La décision du Mouvement Militant Mauricien (MMM) de révoquer 14 conseillers municipaux, annoncée après la réunion du comité central du 18 avril, suscite une vive contestation parmi les principaux concernés. Réunis ce lundi, ces derniers dénoncent une procédure inachevée, affirmant n’avoir reçu aucune notification officielle à ce stade. Ils maintiennent ainsi qu’ils demeurent en fonction et entendent poursuivre leurs activités, tout en préparant une riposte commune face à ce qu’ils perçoivent comme une décision précipitée.
Cette décision fait suite à une motion présentée par le secrétaire général du MMM, Rajesh Bhagwan, samedi dernier, dans un contexte marqué par des dissensions grandissantes au sein du parti. L’annonce a été faite à la presse, confirmant une volonté de la direction de sévir face à ce qu’elle considère comme des actes de défiance interne.

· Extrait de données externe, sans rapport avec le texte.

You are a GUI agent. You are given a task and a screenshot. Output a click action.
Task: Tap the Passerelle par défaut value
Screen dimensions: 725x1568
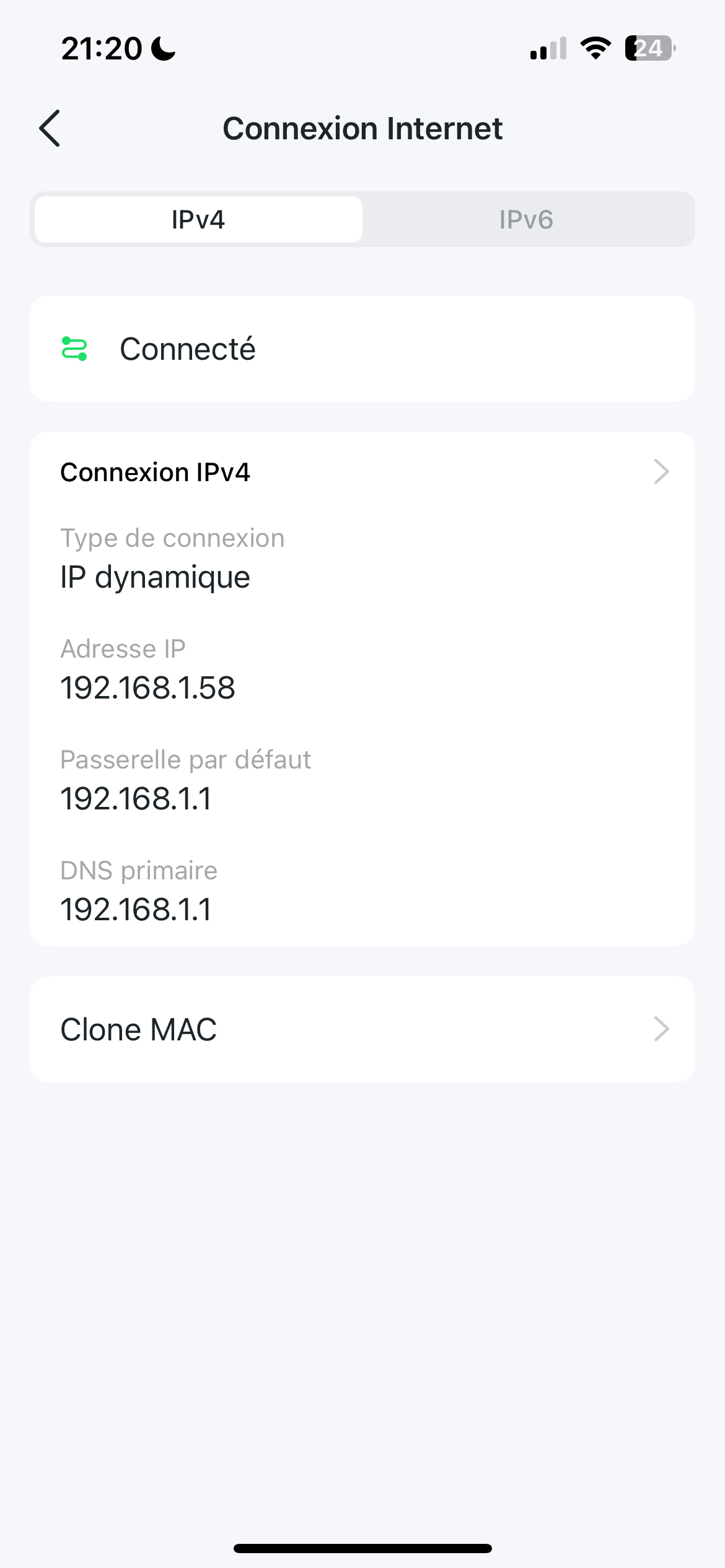(136, 799)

En réaction, les conseillers municipaux concernés se sont réunis ce lundi 20 avril 2026 afin d’harmoniser leur position. Selon nos informations, ils préparent actuellement une déclaration commune qui devrait être rendue publique dans les prochains jours. En attendant, ils s’attellent à définir leur stratégie face à cette situation qu’ils jugent contestable.
Un flou persiste toutefois autour de la validité de leur révocation. Les élus affirment ne pas avoir reçu, à ce jour, de communication officielle confirmant leur destitution. Ils indiquent qu’ils s’attendaient à être notifiés formellement ce lundi 20 avril 2026, mais qu’aucune lettre ne leur est parvenue jusqu’ici.
Dans ces circonstances, ils estiment demeurer légalement en fonction. Ainsi, les conseillers municipaux ayant des réunions prévues ce mardi 21 avril comptent y assister comme à l’accoutumée.
Les principaux concernés insistent également sur le respect des procédures administratives. Ils rappellent que leur statut ne peut être révoqué qu’à travers une notification officielle émise par le Chief Executive. Ce n’est qu’à cette condition, soulignent-ils, qu’ils cesseront d’être considérés comme conseillers municipaux.
Alors que le MMM tente de contenir ses divisions internes, cette affaire pourrait ouvrir un nouveau front de contestation, avec des implications tant politiques qu’administratives dans les jours à venir.